### SUPPLIED PASSAGE
Why the Rib Sandwich is a Delicious Barbecue Oddity

This summer, while traveling through Tennessee for the latest edition of The South’s Top 50 Barbecue Joints, I got reacquainted with a menu item that I’ve always thought to be a bit of a barbecue oddity: the rib sandwich.

We’re not talking sliced prime rib on a brioche bun or deboned pork pressed into a patty, and certainly nothing with a “Mc” in its name. In many parts of the South, a rib sandwich is exactly what it sounds like: a small slab of pork ribs placed bones and all between two slices of plain white bread and slathered with tangy sauce.

St. Louis and Memphis seem to be the twin capitals of rib sandwiches, for the sloppy delights appear on barbecue menus all around each city. At C&K Barbecue in St. Louis, there are two sandwich options: rib tips or the city’s eponymous St. Louis style ribs, and both are piled on white bread and soaked down with the restaurant’s sweet and spicy red sauce.

### STORED ROWS
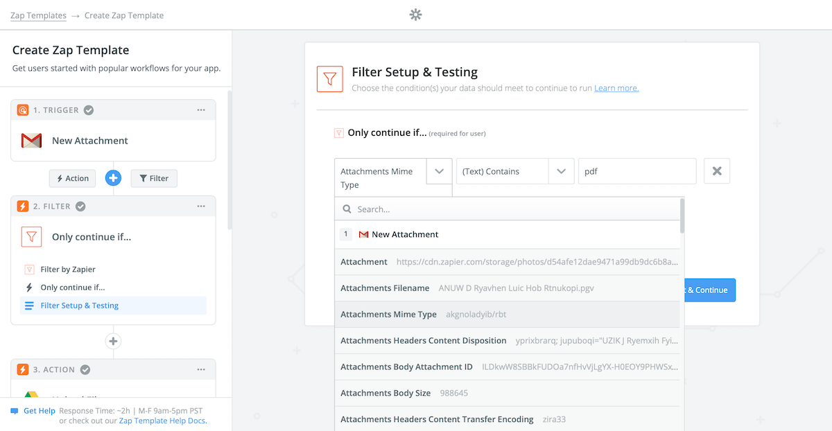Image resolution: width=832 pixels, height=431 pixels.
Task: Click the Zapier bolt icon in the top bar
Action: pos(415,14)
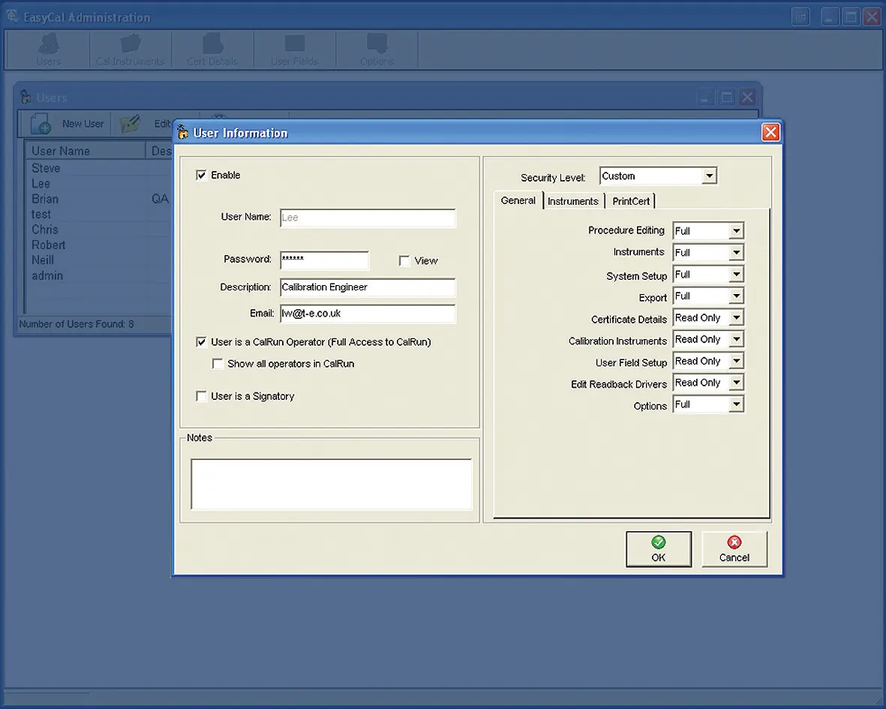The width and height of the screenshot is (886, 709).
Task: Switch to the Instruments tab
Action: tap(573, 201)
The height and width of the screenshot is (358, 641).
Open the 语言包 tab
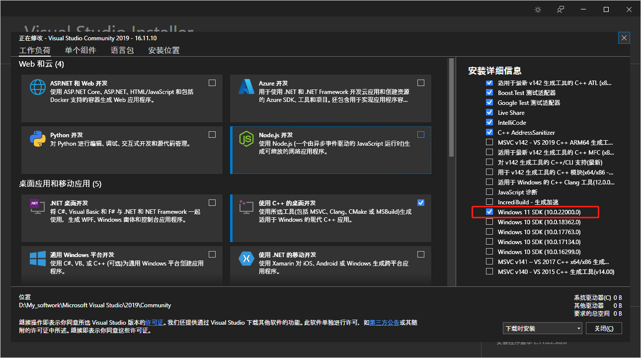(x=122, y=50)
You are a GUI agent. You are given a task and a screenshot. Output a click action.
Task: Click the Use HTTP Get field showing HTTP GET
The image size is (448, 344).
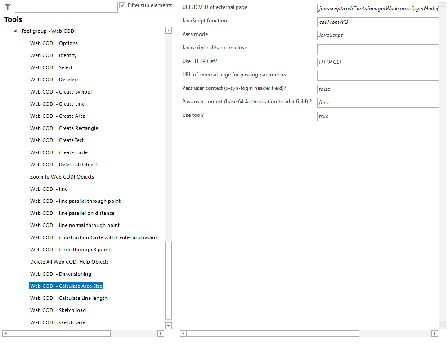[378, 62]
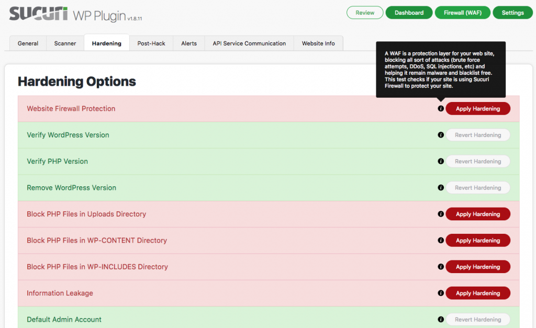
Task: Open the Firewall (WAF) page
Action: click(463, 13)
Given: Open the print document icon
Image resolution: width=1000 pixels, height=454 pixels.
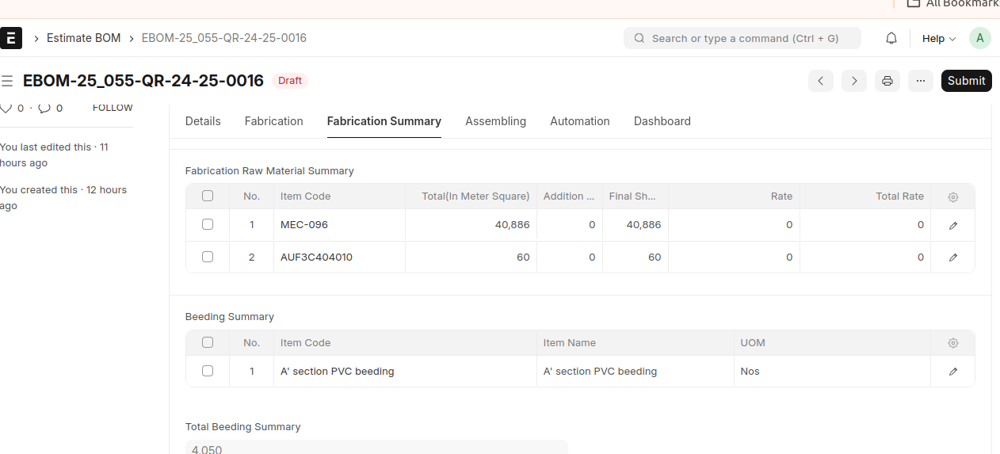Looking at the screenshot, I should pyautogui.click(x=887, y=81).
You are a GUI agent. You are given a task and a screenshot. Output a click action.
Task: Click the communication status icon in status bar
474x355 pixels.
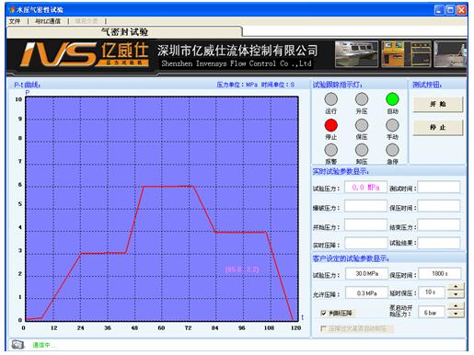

### GIVEN REQUEST A
According to the rib sandwich article, which two cities seem to be the twin capitals of rib sandwiches?
### GIVEN REQUEST B
From the rib sandwich article, extract the passage from "St. Louis and" up to and including "spicy red sauce.".
### GIVEN REQUEST C
Decide whether each statement agrees with the rib sandwich article, answering yes or no and quoting the deciding words: (i) C&K Barbecue in St. Louis offers two sandwich options. (ii) The ribs in a Southern rib sandwich are deboned before going on the bread. (iii) The sandwiches at C&K Barbecue are served on brioche buns.
The entries are separate material unrelated to the rib sandwich article.

### WORKED SOLUTION A
St. Louis and Memphis.

### WORKED SOLUTION B
St. Louis and Memphis seem to be the twin capitals of rib sandwiches, for the sloppy delights appear on barbecue menus all around each city. At C&K Barbecue in St. Louis, there are two sandwich options: rib tips or the city’s eponymous St. Louis style ribs, and both are piled on white bread and soaked down with the restaurant’s sweet and spicy red sauce.

### WORKED SOLUTION C
(i) Yes: "At C&K Barbecue in St. Louis, there are two sandwich options"
(ii) No: "a small slab of pork ribs placed bones and all between two slices of plain white bread"
(iii) No: "both are piled on white bread"